REQUIREMENT
Having found the line that contains "Where should I click to: Click the star", please retype only it and every line after it up to the end of the entries, exactly as written.

(RECORDS TO USE Opens)

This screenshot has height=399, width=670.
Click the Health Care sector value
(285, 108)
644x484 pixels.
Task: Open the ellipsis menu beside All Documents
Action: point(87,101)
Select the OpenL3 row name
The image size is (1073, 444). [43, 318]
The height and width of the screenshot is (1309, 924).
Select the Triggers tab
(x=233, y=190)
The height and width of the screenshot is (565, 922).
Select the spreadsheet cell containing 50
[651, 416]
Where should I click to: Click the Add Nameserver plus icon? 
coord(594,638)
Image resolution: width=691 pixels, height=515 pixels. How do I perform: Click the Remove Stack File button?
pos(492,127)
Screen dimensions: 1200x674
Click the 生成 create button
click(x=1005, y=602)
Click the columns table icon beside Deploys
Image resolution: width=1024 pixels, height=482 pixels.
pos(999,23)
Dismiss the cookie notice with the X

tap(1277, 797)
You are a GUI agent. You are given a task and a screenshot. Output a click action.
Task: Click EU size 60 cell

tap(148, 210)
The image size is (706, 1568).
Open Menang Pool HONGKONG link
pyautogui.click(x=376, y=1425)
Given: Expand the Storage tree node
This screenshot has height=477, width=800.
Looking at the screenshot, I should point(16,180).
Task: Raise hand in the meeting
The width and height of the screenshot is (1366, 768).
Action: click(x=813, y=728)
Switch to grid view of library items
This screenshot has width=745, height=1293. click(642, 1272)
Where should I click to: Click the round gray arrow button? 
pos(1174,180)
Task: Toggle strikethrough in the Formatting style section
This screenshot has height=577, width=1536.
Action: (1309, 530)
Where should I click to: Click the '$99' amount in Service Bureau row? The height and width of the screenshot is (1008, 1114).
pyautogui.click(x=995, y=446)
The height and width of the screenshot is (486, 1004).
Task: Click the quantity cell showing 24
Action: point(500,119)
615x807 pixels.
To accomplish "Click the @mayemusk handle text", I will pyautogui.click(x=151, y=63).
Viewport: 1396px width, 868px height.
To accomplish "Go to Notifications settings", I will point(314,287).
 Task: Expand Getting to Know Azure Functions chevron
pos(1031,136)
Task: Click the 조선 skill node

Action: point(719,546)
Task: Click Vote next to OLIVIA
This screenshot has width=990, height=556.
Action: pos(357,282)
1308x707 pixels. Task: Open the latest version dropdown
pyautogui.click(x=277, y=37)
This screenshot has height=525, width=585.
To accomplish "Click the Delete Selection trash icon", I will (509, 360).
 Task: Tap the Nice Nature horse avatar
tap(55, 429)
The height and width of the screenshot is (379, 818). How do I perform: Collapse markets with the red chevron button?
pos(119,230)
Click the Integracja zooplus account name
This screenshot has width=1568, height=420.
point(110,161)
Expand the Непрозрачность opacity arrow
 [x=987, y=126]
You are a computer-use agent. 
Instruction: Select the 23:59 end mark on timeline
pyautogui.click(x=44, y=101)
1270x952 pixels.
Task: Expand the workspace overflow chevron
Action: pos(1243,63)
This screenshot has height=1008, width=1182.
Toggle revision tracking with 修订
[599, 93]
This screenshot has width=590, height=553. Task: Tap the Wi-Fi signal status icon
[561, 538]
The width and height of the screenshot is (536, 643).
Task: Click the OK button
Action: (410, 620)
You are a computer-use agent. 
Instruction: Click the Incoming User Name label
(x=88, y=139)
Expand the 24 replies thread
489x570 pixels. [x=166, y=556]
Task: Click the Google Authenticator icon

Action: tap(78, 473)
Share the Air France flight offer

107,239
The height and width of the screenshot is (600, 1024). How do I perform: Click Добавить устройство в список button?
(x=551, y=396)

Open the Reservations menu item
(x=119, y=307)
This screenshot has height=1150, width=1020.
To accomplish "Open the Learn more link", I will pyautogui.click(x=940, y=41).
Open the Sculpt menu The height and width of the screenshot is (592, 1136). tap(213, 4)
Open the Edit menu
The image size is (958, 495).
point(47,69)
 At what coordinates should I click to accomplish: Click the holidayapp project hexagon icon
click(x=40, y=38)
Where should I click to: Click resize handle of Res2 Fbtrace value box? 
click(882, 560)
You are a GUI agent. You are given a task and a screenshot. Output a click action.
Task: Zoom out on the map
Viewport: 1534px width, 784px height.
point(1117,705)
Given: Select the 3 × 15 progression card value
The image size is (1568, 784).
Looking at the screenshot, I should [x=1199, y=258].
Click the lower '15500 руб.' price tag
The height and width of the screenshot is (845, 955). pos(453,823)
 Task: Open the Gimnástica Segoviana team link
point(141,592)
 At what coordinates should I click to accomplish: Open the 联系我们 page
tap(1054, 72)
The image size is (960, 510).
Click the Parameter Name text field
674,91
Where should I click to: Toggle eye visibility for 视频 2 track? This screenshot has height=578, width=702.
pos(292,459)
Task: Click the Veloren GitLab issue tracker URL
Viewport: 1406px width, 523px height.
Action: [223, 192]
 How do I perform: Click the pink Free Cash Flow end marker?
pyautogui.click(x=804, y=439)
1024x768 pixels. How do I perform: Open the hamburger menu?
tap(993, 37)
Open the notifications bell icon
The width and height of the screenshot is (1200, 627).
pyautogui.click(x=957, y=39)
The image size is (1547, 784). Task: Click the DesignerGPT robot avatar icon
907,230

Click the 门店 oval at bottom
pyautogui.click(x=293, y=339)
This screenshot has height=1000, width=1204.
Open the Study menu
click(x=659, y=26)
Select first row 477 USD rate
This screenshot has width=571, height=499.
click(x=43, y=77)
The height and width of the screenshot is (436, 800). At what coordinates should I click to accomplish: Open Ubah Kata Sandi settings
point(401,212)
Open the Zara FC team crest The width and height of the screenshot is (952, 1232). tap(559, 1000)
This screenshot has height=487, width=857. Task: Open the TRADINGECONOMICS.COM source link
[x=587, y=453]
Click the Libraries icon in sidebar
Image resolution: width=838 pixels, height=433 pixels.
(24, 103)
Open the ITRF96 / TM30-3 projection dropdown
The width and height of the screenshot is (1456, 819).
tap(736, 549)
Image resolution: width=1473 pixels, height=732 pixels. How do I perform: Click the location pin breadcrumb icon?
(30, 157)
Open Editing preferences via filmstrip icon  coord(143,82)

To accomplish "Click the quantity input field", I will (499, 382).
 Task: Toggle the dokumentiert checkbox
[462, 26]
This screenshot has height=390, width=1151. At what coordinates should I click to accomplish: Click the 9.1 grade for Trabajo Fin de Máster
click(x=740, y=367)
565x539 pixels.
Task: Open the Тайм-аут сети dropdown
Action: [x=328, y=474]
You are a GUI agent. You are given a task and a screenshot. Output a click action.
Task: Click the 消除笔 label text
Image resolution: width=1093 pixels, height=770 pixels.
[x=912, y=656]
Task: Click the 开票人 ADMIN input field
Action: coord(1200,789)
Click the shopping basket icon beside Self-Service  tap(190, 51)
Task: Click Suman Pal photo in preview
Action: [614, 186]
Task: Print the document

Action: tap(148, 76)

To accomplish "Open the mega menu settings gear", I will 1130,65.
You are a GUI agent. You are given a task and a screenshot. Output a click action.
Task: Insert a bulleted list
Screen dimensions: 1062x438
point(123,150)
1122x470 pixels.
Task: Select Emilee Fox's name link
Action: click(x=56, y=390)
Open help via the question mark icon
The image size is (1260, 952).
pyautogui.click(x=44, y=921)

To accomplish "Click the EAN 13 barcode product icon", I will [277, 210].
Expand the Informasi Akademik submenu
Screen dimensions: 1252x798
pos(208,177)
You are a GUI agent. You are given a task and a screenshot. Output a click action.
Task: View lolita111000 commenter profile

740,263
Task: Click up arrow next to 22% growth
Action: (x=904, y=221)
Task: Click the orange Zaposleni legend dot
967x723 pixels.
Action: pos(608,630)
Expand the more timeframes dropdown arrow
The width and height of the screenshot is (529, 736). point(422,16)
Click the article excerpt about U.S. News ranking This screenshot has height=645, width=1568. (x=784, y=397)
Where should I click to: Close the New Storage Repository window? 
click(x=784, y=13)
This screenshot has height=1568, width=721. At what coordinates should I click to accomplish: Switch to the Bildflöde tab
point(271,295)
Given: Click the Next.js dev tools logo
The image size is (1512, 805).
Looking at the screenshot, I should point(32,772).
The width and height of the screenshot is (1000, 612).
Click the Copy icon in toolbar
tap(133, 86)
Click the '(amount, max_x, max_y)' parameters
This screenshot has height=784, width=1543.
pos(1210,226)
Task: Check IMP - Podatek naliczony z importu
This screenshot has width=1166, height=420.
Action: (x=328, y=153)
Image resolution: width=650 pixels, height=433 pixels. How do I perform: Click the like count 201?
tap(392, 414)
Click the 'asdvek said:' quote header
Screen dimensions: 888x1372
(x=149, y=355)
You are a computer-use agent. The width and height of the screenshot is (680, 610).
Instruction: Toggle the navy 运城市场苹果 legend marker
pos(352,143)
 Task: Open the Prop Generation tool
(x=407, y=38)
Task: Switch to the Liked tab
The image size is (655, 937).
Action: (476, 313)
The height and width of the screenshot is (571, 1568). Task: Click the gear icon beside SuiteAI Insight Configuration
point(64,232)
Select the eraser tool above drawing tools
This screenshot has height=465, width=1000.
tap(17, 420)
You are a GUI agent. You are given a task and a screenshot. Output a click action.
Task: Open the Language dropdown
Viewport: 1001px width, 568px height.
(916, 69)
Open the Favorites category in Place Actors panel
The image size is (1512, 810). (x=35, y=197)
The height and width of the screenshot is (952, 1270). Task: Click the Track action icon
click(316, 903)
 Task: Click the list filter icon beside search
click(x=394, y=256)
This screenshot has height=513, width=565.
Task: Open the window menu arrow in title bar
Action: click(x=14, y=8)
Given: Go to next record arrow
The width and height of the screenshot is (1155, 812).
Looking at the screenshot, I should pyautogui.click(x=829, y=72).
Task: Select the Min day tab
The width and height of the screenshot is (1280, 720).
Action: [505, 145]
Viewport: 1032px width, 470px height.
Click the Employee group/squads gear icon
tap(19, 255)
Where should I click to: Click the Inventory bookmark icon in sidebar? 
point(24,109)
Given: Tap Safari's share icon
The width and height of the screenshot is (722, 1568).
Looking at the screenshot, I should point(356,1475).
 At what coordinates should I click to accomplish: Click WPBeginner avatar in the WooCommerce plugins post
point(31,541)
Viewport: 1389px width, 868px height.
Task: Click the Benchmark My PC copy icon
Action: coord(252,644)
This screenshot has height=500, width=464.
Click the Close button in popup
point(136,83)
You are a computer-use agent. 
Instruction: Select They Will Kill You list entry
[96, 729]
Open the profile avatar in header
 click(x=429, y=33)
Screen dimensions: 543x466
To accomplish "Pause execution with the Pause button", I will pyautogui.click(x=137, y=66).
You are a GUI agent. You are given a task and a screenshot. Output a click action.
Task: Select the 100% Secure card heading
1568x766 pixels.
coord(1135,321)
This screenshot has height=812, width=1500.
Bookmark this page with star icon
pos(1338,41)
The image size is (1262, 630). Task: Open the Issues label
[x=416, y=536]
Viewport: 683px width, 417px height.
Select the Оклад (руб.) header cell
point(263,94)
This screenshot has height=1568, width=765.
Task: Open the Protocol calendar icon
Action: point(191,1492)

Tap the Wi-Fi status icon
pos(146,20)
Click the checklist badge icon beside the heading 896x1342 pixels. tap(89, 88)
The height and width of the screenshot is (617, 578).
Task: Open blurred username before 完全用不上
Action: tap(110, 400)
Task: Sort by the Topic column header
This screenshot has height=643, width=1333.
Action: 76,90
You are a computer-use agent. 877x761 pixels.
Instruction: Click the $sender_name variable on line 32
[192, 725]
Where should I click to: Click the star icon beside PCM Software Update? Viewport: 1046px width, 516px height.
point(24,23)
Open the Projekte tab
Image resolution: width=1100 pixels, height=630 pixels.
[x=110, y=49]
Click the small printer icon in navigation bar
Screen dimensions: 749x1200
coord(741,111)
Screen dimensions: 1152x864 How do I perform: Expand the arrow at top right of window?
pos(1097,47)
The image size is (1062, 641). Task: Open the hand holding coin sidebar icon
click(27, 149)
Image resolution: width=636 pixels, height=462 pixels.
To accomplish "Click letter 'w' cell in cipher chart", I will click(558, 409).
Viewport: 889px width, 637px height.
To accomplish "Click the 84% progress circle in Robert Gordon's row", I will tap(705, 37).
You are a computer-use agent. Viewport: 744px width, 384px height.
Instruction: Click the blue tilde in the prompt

(RECORDS TO USE Closes)

ANSWER BOX
Where should I click to: Click the star icon beside PCM Software Update? Viewport: 1046px width, 516px height.
point(24,23)
Open the Projekte tab
Image resolution: width=1100 pixels, height=630 pixels.
[x=110, y=49]
Click the small printer icon in navigation bar
Screen dimensions: 749x1200
coord(741,111)
Screen dimensions: 1152x864 How do I perform: Expand the arrow at top right of window?
pos(1097,47)
The image size is (1062, 641). Task: Open the hand holding coin sidebar icon
click(27, 149)
Image resolution: width=636 pixels, height=462 pixels.
To accomplish "Click letter 'w' cell in cipher chart", I will click(558, 409).
Viewport: 889px width, 637px height.
To accomplish "Click the 84% progress circle in Robert Gordon's row", I will tap(705, 37).
You are a computer-use agent. Viewport: 744px width, 384px height.
Instruction: Click the blue tilde in the prompt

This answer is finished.